History and the Second Decade of the Web:
Cohen’s article clearly discusses the benefits and concerns regarding history and the web. He sees the web as making history more accessible, more engaging, and a new way to facilitate learning. He saw the internet as a way to facilitate and allow for greater collaboration, for instance between historians, between historians and subjects, or between institutions. Although I still have some difficulty accepting web sources as historical sources, I must say that I agree with Cohen in that they do make excellent supplements to the more traditional historical sources.
The Future of Preserving the Past:
One of the most interesting aspects of his earlier article was the discussion of using the web as a way to collect the past. For this reason I really enjoyed his second article which focused on this idea of acquiring the past in addition to presenting history through the web. Although some serious issues with this form of collecting exist such as provenance, and acquisition policies, I must say that the benefits certainly outweigh these concerns. This is a great way to utilize historical sources, and a great way to make the past, and more importantly the subject of history, more accessible.
History and the Web, from the Illustrated Newspaper to Cyberspace: Visual Technologies and Interaction in the Nineteenth and Twenty-First Centuries:
Brown also continues with this theme of utilizing the web to facilitate learning, or as he coins it, “active learning.” Although this is not stated in the previous Cohen articles, I believe that Cohen puts forth a very similar message. Brown’s general them or idea was that this new digital form poses a few challenges for historians, but at the same time when used properly the web can be very beneficial in terms of teaching and engaging with history. I thought that all the links that Brown included in his article really enhanced the reading, and in a way, it provided a nice means of additional support regarding the proper use of the web. (And how neat was that Barnum Museum recreation?)

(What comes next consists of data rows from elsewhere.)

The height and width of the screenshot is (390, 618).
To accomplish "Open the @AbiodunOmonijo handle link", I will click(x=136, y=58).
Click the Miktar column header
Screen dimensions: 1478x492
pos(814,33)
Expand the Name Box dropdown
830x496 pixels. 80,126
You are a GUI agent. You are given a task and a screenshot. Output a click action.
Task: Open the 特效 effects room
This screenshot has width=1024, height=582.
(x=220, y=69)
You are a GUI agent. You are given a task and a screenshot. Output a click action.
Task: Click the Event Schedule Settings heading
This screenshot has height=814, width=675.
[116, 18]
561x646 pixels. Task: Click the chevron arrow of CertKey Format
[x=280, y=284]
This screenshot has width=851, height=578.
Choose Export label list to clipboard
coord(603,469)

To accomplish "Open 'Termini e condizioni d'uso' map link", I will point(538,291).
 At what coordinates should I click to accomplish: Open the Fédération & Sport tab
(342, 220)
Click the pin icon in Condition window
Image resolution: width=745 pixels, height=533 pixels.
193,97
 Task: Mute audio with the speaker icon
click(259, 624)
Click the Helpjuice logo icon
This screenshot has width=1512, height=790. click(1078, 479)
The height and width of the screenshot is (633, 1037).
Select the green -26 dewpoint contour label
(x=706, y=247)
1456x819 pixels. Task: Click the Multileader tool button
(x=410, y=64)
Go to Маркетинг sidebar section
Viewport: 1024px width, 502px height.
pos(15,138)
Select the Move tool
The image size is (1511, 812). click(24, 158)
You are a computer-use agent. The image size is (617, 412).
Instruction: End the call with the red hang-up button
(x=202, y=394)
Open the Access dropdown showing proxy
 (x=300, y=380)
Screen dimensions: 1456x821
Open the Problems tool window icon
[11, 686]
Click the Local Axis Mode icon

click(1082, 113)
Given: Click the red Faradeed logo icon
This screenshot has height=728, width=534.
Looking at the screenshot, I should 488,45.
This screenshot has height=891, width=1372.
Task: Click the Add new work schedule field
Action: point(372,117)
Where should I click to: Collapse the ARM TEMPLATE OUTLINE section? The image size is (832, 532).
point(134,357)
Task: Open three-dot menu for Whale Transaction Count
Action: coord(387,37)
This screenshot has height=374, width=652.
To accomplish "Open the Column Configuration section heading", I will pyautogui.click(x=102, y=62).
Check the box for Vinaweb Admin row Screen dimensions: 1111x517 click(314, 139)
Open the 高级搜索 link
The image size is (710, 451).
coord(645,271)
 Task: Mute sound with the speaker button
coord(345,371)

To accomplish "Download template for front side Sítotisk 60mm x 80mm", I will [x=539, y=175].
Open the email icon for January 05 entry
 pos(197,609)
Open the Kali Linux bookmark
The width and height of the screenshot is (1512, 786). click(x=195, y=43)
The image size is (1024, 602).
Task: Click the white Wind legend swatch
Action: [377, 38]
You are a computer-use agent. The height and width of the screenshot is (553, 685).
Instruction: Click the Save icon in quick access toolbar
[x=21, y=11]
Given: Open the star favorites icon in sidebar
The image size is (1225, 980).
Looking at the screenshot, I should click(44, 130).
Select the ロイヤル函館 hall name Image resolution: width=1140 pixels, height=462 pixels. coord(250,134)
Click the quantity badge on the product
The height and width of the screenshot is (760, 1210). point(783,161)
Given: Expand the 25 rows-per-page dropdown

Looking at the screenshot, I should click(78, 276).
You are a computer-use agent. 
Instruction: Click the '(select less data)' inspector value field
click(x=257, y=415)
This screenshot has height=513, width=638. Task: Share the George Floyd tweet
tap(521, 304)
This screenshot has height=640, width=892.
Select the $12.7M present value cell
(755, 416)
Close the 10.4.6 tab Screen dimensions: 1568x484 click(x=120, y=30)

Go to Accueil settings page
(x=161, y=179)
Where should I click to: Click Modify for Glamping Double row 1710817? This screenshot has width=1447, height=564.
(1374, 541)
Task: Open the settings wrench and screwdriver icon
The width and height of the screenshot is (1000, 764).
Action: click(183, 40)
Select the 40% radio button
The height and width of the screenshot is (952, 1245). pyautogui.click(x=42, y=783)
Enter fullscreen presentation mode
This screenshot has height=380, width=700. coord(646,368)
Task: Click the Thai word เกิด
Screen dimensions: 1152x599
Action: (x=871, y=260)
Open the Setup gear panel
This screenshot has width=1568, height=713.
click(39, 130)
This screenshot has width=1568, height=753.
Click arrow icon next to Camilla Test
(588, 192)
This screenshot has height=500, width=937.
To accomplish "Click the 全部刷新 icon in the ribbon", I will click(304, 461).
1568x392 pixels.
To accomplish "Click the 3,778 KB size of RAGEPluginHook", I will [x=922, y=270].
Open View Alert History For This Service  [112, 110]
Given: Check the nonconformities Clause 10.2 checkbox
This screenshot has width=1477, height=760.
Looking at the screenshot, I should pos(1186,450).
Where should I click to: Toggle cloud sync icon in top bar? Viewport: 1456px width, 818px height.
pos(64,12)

Sidenote: For a survey course on American history after 1940 my textbook actually came with the “Who Built America?” Part II electronic book, or supplement. And it actually is pretty neat. It has musical clips on it, propaganda shorts, speeches, radio broadcasts, all sorts of fun stuff, much like the first volume discussed in Brown’s article. It acted as a wonderful supplement to the textbook, full of primary source material (which are often limited to the sidebars in textbooks, if included at all).
Monday, November 24, 2008
This week's readings all look at the general theme of how film confronts and interprets the past, the relationship between cinema and history, and how film treats history. These three articles all deal with our understanding of the past, and the history, and how to present that history through film. They describe film as bringing history to the public, and thus, shaping their understanding of the past. Davis, Rose and Corley and Toplin all discuss the idea of film and engagement: whether it is engaging history through film, the historian engaging with the film, or in terms of the film engaging with the public.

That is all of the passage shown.